Undercover Design: Alumnus Contributes to Classified Project for Chevrolet
While working as an intern for Tiger Studio during his junior year, Churu Yun (‘11, Industrial Design) found himself in an interesting position. Having proven his skill in approaching user interfaces from an industrial design perspective, Yun was picked to work on an important new project for the studio. The catch? A big red "CLASSIFIED" stamped on his internship file.
As it turned out, Tiger Studio had been tasked with helping one of its clients, Johnson Controls, design the instrument cluster for the 2014 Chevrolet Corvette Stingray, and the project was shrouded in secrecy.
"It was kind of crazy,” Yun said of working on such a high-profile project. “It was a top-secret project and I wasn't able to tell anyone about it, so if I seemed really tired in class, I didn't really have an excuse for it. It was challenging, but it was so exciting to work on it."
The project continued through his junior year and well into the summer following graduation, and Yun was not able to talk about it until after the car was released in early 2013. Today, Yun can finally reflect on the experience as one that inspired him to finish his undergraduate degree and launch his professional career.
Always on the lookout for new design challenges, Yun sinks his teeth into a project
These days, with the Corvette instrument cluster in his rearview, Yun is out in Seattle working with Frog Design, an internationally recognized product strategy and design firm. His current work, which ranges from retail design to automotive design projects, has expanded his career into the arena of user experience (UX) and user interface (UI) design.
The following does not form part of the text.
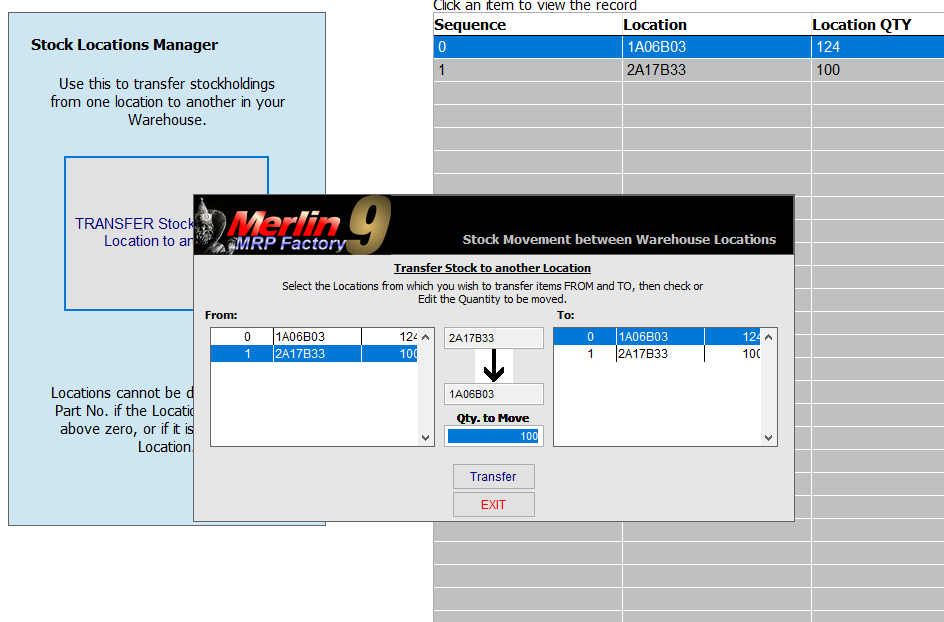The height and width of the screenshot is (622, 944).
Task: Click the Qty. to Move input field
Action: [x=494, y=436]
Still, the veil of secrecy remains.
"The nature of what I do is such that I can't talk about it until three or four years after I work on it," Yun explained.
At KCAD, Yun was exposed to a multitude of experiences, ideas, and products that fed his passion for UI and UX-based design. His education also helped prepare him for the realities of working at a design firm.
"The design process and methodology I learned at KCAD prepared me for the rigor that we have when we design products for clients," he said. "KCAD was able to offer me insight into the kind of thinking and process you need to have to find solutions based on the market and user needs."
Design thinking, anyone? Like any good designer, Yun knows how to rapidly prototype and test solutions as challenges arise
Yun has long been interested in combining artistic design and product development. Growing up, he favored watching cartoons with robots over Tom and Jerry chasing each other around the screen. Before attending KCAD, he worked at an animatronics company that built humanoid robots for interactive exhibits and trade shows.
"I was exposed to building things from [people's] imagination that were applicable in the real world. That exposed me to the field of industrial design," he said. "When I saw examples of what it was, I instantly knew that was what I wanted to do."
According to Yun, industrial design students should embrace opportunities to diversify their work and immerse themselves in new challenges.
"When the right opportunity comes, don't be afraid to take it,” he said. “Treat every opportunity like it is a life changing moment. Don't half-ass it. Put everything you have into it and do it right."
Yun will be making the voyage back to KCAD on Tuesday, April 1 to participate in the Industrial Design program’s Career Day. He’ll be speaking about utilizing user experience to drive design, sharing more valuable post-graduation career advice, and participating in a portfolio critique.